Em 2015, o jornalista britânico Tim Marshall publicou Prisioneiros da Geografia: 10 mapas que explicam tudo o que você precisa saber sobre política global. Esse livro divide o mundo em dez regiões, analisando como características geográficas tais quais rios, montanhas e mares influenciam as decisões políticas, as estratégias militares e o desenvolvimento econômico. Tim Marshall tem sido elogiado por tornar um tópico complexo acessível e envolvente. Todavia, seu livro também enfrenta críticas por certas omissões. Por exemplo, alguns críticos indicam que, ao focar apenas na geografia, Marshall às vezes negligencia outros fatores significativos na tomada de decisões políticas. De qualquer forma, é útil aprender com as ideias em Prisioneiros da Geografia.

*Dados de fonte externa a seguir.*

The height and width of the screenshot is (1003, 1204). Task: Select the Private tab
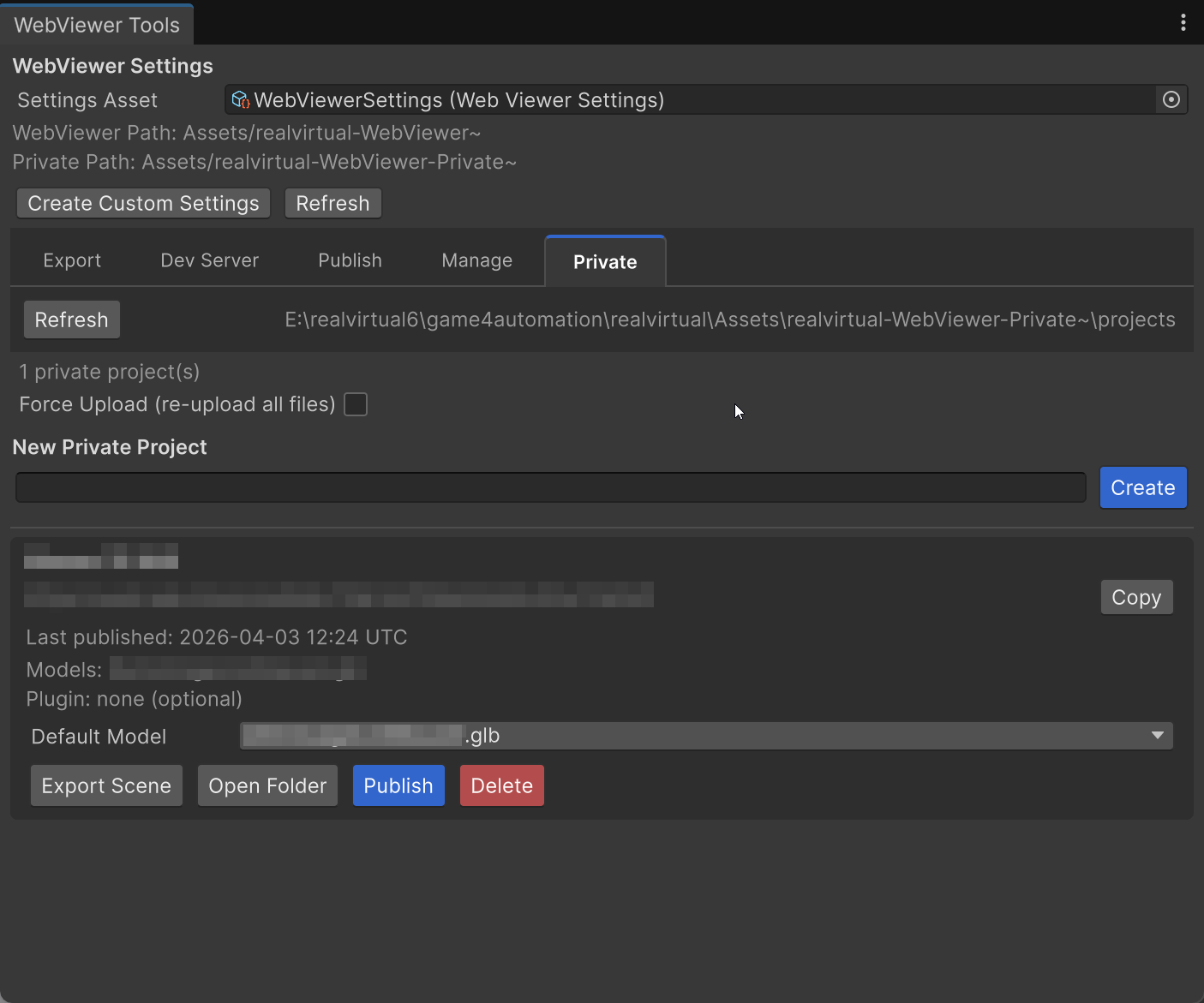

Abaixo, há um resumo do primeiro capítulo do livro, que trata da Rússia. Tenha em mente que esse capítulo discute a invasão da Crimeia em 2014, mas foi publicado antes da Guerra Russo-Ucraniana que começou em 2022. Você pode encontrar todos os resumos disponíveis deste livro clicando neste link.
A Rússia, um imenso país que se estende por dezessete milhões de quilômetros quadrados e onze fusos horários, detém o título de maior nação do mundo. Sua vasta paisagem abrange terrenos diversos, incluindo florestas, lagos, rios, tundra congelada, estepes, taiga e montanhas. Essa grandiosidade geográfica influenciou sobremodo a percepção global do país, sendo ele simbolicamente representado pelo urso, um animal que encarna tanto a majestade quanto a ferocidade. Os russos, cautelosos em invocar a natureza mais sombria do urso, frequentemente se referem a ele como “medved”, que significa “aquele que gosta de mel”.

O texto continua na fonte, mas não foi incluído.